9
$\begingroup$

I'm having some trouble proving the following statement: let $g:S^{2n-1} \to S^{2n-1}, f: S^{2n-1} \to S^n$. Then $H(f\circ g) = \deg g H(f)$ where $H(f)$ is the Hopf invariant. The definition I am using for Hopf invariant is as follows: let $C_f = D^{2n} \sqcup_f S^{n}$ where $D^{2n}$ is the $2n$ disk which we attach to $S^{n}$ via $f$. Let $\alpha, \beta$ be generators for $H^n(C_f)$ and $H^{2n}(C_f)$ respectively. Then $H(f)$ is defined by $\alpha \cup \alpha = H(f) \beta$. I can prove the statement using the integral formula for $H(f)$ but would like to prove it cohomologically.

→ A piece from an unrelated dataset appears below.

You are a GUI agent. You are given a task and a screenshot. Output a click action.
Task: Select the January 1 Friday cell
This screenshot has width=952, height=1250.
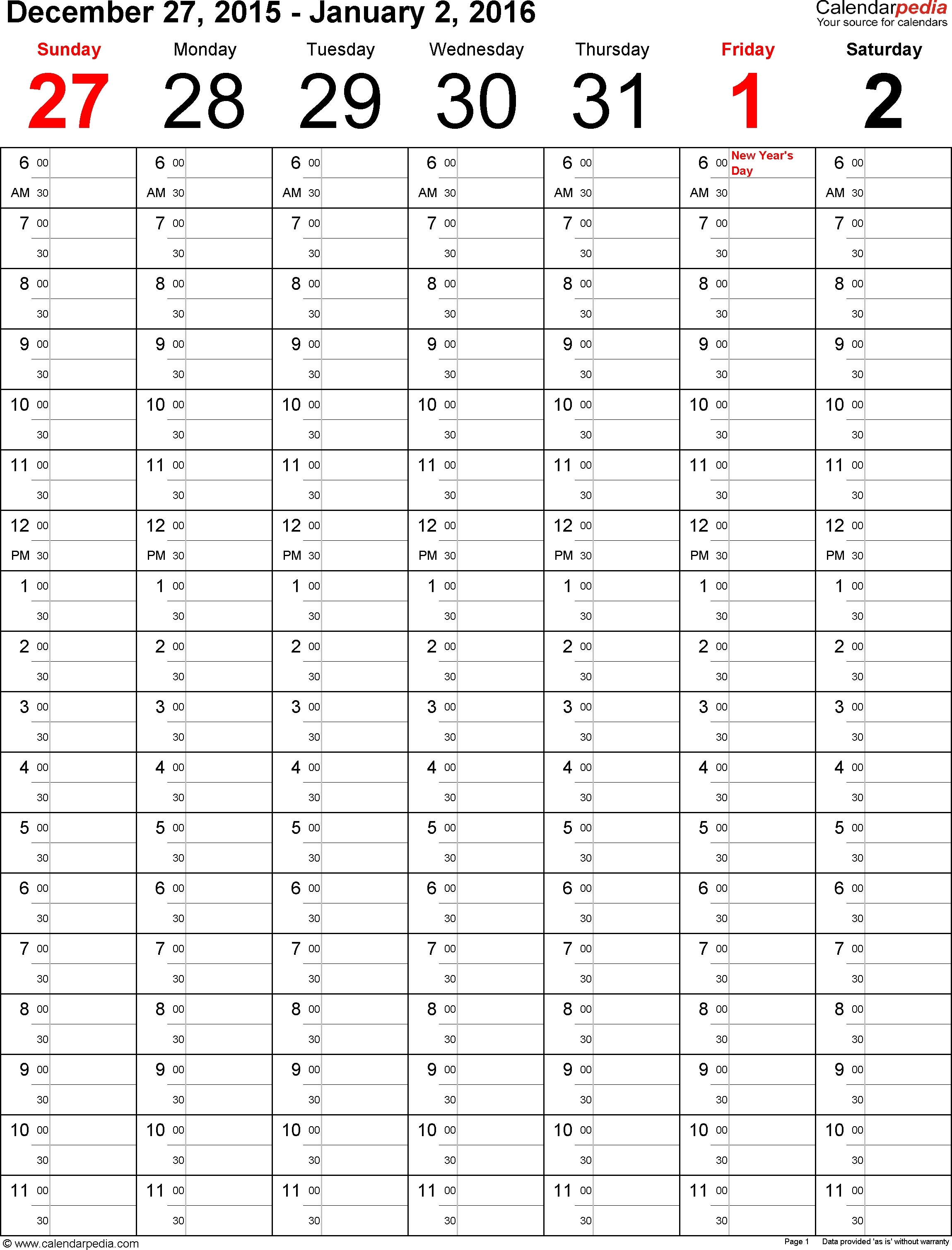(750, 100)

I think I should consider the map $G: C_{f\circ g} \to C_f$ that takes $x\in \partial D^{2n}$ to $g(x)$ and acts as the identity on everything else. But then I don't know how to compute what $G^* \alpha$ is.

Thanks!

  • 0
    In your definition of $C_f$, shouldn't the sphere be $n$ dimensional, not $2n$ dimensional?2010-12-19
  • 0
    Youre right, thanks Jason.2010-12-19

2 Answers 2

4

So, if for $x\in \partial D^{2n}$ you take $G(x)=g(x)$, then probably you want to do "the same" map over the whole cone. It follows from the definition of the union topology (or whatever it's called) that this extends to a continuous map. Then, look at the induced map on the pairs $(K,K-D^{2n})$ (for either complex $K$), and here the map is just (up to confusing maps on pairs with maps on their quotients) the suspension of $g$. Note that for both complexes, the inclusion $(K,\emptyset)\rightarrow (K,K-D^{2n})$ is a cohomology isomorphism in degree $2n$, and use the fact that suspension induces an isomorphism $\pi_n(S^n)\rightarrow \pi_{n+1}(S^{n+1})$.

Edit

A diagram might help:

    (Cfg,o)    --->     (Cf,o)
       |                  |
       |                  |
       V                  V
(Cfg,Cfg-D^2n) ---> (Cf, Cf-D^2n)

Here, the o's stand for $\emptyset$. The vertical maps are inclusions of pairs, and the horizontal lines are really all just $G$ (as I defined it). The top arrow induces $\alpha_{Cf} \mapsto \alpha_{Cfg}$, and the vertical maps are cohomology isomorphisms in degree $2n$. On the bottom row, since $H^*(X,A)=\tilde{H}^*(X/A)$, this is basically a map $S^{2n}\rightarrow S^{2n}$, which by construction is exactly the suspension $Sg$ of $g$. Then, $\deg(Sg)=\deg(g)$; that is, $S:\pi_{2n-1}(S^{2n-1})\rightarrow \pi_{2n}(S^{2n})$ is an isomorphism. So this induces $\beta_{Cf}\mapsto \deg(g)\cdot \beta_{Cfg}$. By naturality,

$$ H(fg)\cdot \beta_{Cfg} = \alpha_{Cfg}^2=G^*(\alpha_{Cf}^2)=G^*(H(f)\cdot \beta_{Cf})=H(f)\cdot (\deg(g)\cdot \beta_{Cfg}).$$

  • 0
    (Sorry this might be a little off, I'm kind of rushed but I saw nobody had answered so I wanted to say something)2010-12-19
  • 0
    Thanks for the response. It may take me some time to digest it...from what you said does it follow that $G^*$ takes a generator $\beta$ of cohomology in degree $2n$ to $\deg g \beta$?2010-12-19
  • 0
    Yes, it's because you can talk about the degree of a map of spheres either as the induced map on $Z$-(co)homology or as an element of $\pi_n(S^n)=Z$. Let me know if anything else doesn't make sense, I'm realizing this was pretty terse.2010-12-20
1

Another method would be to notice that the $n$-th and $2n$-th cohomology groups of $C_f$ and $C_{fg}$ are isomorphic. You can show that the isomorphism between the cohomology groups is then given via multiplication by $deg \hspace{0.5mm} g$ via the cellular boundary formula.